The style of this case is Pang v. Sun Life Assurance Company of Canada, 37 Haw. 208 (1945).
It must be remembered that Hawaii at the times relevant here was still a
territory of the United States but not yet a state.  Thus, the decision was one of the Supreme
Court of the Territory of Hawai’i.[1]

In any case, the plaintiff, Gladys Ching Pang (“Pang”)
sued Sun Life because it denied double-indemnity coverage for her husband’s
death.  Tuck Lee Pang was an employee of
the Honolulu Fire Department and was killed putting out a fire at Hickam Field.

There was no dispute that Mr.

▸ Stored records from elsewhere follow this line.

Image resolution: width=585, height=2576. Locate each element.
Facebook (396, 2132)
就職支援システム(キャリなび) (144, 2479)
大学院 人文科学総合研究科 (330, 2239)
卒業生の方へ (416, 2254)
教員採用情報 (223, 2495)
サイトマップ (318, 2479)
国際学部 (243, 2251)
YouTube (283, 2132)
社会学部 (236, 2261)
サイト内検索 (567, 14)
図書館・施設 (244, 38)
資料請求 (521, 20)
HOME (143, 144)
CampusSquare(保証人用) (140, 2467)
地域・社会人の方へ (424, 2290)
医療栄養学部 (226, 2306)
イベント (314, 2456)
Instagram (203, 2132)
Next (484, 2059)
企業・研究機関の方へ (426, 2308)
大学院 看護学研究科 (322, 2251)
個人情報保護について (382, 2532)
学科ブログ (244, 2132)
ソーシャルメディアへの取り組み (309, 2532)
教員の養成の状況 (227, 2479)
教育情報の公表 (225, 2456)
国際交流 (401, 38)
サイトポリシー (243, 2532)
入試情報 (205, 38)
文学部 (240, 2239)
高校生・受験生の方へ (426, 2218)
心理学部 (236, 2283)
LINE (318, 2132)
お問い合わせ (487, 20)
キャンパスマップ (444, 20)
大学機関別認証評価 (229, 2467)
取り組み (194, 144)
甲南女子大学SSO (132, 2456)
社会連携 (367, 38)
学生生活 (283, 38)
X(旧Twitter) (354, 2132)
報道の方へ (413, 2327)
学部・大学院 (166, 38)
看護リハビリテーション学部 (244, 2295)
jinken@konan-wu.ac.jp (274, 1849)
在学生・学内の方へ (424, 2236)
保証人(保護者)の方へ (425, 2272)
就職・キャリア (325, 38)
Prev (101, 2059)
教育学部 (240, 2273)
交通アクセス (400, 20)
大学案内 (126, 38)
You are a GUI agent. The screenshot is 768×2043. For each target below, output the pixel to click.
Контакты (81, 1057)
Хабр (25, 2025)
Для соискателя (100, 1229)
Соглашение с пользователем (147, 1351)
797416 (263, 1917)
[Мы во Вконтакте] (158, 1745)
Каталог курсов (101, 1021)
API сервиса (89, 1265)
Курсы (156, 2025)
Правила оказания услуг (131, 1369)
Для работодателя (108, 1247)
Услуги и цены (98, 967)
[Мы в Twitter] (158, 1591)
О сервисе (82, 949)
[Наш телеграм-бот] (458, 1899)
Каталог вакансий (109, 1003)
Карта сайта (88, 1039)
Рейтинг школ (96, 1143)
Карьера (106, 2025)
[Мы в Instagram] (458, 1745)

Pang’s death was “a
death by external, violent and accidental means” falling within the meaning of
the double-indemnity provisions of his Sun Life insurance policy.  The sole question was whether his death was
or was not a death “resulting from war or any act incident thereto” and so be
excluded from that provision.

Sun Life paid the face amount on the policy,
apparently $1000.00 but refused to pay the amount of the doubling, another $1000.00.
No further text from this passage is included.